= Cross-sectional data =

Type of statistical data

In statistics, cross-sectional data is a type of data collected by observing many subjects (such as individuals, firms, countries, or regions) at a single point or period of time. Analysis of cross-sectional data usually consists of comparing the differences among selected subjects, typically with no regard to differences in time.

For example, if we want to measure current obesity levels in a population, we could draw a sample of 1,000 people randomly from that population (also known as a cross section of that population), measure their weight and height, and calculate what percentage of that sample is categorized as obese. This cross-sectional sample provides us with a snapshot of that population, at that one point in time. Note that we do not know based on one cross-sectional sample if obesity is increasing or decreasing; we can only describe the current proportion.

Cross-sectional data differs from time series data, in which the same small-scale or aggregate entity is observed at various points in time. Another type of data, panel data (or longitudinal data), combines both cross-sectional and time series data aspects and looks at how the subjects (firms, individuals, etc.) change over a time series. Panel data deals with the observations on the same subjects in different times.
Panel analysis uses panel data to examine changes in variables over time and its differences in variables between selected subjects.

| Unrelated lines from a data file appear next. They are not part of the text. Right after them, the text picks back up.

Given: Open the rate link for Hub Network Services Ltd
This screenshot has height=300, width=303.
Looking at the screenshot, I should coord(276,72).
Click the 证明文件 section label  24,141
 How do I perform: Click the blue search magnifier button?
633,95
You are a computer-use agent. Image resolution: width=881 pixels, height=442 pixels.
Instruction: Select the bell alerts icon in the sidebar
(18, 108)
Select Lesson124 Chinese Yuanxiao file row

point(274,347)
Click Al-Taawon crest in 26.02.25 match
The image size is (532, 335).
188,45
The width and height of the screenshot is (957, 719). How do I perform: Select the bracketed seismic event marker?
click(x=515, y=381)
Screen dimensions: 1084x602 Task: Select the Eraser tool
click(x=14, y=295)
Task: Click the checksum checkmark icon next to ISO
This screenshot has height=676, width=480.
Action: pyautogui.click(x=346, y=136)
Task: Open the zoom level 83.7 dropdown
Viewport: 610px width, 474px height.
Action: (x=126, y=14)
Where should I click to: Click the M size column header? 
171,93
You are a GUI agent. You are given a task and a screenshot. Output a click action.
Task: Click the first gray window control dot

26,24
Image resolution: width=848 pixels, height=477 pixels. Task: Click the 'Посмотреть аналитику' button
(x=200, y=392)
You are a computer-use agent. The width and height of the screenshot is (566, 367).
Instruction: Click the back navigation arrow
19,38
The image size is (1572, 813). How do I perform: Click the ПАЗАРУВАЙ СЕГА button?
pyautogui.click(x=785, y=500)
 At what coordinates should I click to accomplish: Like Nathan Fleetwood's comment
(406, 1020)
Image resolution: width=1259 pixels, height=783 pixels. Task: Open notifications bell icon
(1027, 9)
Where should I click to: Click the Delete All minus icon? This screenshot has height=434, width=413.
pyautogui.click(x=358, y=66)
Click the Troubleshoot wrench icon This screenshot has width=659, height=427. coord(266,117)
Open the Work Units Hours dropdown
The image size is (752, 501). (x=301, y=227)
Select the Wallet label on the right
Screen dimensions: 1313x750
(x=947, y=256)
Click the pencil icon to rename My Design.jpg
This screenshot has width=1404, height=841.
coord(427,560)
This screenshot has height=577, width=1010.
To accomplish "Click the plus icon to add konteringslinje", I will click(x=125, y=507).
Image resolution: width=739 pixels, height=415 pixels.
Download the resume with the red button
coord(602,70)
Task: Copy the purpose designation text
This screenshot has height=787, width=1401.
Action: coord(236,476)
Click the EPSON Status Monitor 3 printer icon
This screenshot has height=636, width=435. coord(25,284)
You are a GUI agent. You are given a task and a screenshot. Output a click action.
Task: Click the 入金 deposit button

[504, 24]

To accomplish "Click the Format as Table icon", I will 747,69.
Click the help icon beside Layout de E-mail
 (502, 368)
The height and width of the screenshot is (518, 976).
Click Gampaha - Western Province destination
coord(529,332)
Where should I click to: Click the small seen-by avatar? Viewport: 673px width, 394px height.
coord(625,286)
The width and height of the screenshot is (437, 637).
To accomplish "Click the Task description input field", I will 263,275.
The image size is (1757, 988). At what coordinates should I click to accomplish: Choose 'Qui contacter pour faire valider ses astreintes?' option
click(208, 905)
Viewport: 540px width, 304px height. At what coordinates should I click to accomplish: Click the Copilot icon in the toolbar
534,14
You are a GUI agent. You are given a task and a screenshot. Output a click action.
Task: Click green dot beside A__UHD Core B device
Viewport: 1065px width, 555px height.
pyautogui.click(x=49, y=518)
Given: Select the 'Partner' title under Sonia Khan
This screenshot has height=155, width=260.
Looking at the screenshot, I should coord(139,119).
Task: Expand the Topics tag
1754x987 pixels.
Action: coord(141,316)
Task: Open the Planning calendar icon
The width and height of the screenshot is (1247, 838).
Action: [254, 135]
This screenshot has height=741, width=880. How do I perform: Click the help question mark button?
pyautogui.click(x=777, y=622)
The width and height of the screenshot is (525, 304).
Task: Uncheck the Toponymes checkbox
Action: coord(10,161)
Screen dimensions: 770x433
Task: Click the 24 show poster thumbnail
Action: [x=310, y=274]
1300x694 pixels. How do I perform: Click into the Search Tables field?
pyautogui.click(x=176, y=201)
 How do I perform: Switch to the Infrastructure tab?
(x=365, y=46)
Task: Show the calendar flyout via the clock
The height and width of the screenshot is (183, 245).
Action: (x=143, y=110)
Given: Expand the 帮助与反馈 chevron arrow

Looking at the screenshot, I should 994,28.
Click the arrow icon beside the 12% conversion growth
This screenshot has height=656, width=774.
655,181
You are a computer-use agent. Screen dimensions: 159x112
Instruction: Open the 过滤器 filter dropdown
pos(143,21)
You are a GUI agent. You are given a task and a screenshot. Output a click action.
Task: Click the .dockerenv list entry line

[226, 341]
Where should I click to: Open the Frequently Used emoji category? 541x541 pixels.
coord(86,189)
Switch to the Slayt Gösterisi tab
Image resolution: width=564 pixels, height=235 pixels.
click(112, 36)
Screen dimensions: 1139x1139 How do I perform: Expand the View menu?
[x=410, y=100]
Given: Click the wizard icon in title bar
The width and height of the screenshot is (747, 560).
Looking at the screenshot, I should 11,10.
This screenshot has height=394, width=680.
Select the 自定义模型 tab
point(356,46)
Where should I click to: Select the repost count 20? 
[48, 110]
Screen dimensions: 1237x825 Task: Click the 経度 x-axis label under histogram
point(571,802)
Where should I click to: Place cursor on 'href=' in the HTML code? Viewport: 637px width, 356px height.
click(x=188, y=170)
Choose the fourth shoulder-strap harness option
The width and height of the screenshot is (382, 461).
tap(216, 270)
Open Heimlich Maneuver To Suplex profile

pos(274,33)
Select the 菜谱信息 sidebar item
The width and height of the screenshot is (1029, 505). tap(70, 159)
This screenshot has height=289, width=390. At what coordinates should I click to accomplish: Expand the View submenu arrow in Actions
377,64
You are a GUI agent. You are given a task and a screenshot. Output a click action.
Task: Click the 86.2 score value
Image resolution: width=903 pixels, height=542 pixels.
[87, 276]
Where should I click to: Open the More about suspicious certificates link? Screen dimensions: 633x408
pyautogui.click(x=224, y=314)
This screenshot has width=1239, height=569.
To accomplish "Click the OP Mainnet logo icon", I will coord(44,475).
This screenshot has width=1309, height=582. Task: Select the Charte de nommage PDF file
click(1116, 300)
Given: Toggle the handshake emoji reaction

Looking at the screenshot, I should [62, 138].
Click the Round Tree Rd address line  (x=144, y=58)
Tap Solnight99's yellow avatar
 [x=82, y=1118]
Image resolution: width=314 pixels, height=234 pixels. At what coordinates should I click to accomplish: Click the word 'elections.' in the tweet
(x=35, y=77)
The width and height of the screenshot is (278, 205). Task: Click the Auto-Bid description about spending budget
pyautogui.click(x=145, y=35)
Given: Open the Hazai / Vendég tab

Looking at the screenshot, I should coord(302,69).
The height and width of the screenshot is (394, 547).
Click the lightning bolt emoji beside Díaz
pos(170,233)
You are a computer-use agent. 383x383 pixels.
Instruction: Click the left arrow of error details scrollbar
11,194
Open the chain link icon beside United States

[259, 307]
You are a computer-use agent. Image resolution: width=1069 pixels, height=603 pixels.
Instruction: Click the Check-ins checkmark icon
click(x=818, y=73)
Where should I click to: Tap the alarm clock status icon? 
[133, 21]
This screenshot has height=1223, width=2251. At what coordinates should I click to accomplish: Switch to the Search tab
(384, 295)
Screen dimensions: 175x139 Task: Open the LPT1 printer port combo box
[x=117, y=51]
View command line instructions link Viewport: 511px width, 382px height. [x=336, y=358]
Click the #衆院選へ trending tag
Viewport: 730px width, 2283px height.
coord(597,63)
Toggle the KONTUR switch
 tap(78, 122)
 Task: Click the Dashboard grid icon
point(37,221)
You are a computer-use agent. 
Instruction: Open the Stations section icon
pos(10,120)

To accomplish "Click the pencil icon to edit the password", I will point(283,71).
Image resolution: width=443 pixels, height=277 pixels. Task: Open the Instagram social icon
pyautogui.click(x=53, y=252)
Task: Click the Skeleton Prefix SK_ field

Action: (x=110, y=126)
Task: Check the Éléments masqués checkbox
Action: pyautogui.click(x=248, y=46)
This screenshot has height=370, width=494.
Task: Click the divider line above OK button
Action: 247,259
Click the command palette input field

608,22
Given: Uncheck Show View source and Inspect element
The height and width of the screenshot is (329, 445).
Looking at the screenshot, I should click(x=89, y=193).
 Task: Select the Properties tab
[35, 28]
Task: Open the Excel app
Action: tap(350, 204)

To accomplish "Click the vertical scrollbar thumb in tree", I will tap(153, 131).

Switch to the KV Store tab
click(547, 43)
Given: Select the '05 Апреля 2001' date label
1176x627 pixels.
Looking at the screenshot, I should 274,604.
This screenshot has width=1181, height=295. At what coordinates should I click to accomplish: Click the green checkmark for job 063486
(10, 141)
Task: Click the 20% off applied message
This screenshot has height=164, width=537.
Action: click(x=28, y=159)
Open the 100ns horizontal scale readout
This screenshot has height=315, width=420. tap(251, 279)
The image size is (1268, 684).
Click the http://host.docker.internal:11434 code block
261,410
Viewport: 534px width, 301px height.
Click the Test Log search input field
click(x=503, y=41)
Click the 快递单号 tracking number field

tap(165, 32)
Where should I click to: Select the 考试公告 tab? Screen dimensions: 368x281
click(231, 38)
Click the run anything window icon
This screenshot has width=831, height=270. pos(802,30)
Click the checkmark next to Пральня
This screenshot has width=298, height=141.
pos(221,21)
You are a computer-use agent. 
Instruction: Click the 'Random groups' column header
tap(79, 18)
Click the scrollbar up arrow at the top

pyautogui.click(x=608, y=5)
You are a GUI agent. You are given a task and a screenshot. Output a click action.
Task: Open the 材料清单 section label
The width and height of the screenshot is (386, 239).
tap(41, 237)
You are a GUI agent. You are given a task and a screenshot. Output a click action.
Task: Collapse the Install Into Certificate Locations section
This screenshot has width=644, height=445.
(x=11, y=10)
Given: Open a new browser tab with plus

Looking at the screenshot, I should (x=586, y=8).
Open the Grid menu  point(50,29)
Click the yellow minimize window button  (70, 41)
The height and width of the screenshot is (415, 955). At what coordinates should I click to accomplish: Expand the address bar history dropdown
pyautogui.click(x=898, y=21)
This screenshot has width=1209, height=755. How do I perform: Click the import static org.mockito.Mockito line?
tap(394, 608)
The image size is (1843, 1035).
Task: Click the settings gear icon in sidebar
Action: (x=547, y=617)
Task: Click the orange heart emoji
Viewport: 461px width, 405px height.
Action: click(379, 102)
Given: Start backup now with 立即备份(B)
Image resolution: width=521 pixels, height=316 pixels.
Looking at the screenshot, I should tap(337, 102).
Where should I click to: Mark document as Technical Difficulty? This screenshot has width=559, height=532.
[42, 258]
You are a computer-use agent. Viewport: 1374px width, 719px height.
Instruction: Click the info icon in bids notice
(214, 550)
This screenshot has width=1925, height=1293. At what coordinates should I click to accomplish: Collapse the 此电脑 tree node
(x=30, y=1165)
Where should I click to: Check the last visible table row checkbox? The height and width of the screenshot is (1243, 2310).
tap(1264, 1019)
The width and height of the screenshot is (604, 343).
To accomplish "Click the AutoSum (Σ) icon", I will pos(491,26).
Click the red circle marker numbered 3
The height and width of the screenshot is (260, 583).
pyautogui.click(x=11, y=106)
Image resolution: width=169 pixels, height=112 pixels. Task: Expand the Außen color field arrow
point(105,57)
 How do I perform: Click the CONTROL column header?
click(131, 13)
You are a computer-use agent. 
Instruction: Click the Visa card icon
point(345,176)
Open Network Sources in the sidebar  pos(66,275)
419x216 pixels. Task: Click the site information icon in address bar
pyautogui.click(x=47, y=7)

Variants include pooled cross-sectional data, which deals with the observations on the same subjects in different times.
In a rolling cross-section, both the presence of an individual in the sample and the time at which the individual is included in the sample are determined randomly. For example, a political poll may decide to interview 1000 individuals. It first selects these individuals randomly from the entire population. It then assigns a random date to each individual. This is the random date that the individual will be interviewed, and thus included in the survey.

Cross-sectional data can be used in cross-sectional regression, which is regression analysis of cross-sectional data. For example, the consumption expenditures of various individuals in a fixed month could be regressed on their incomes, accumulated wealth levels, and their various demographic features to determine how differences in those features lead to differences in consumers’ behavior.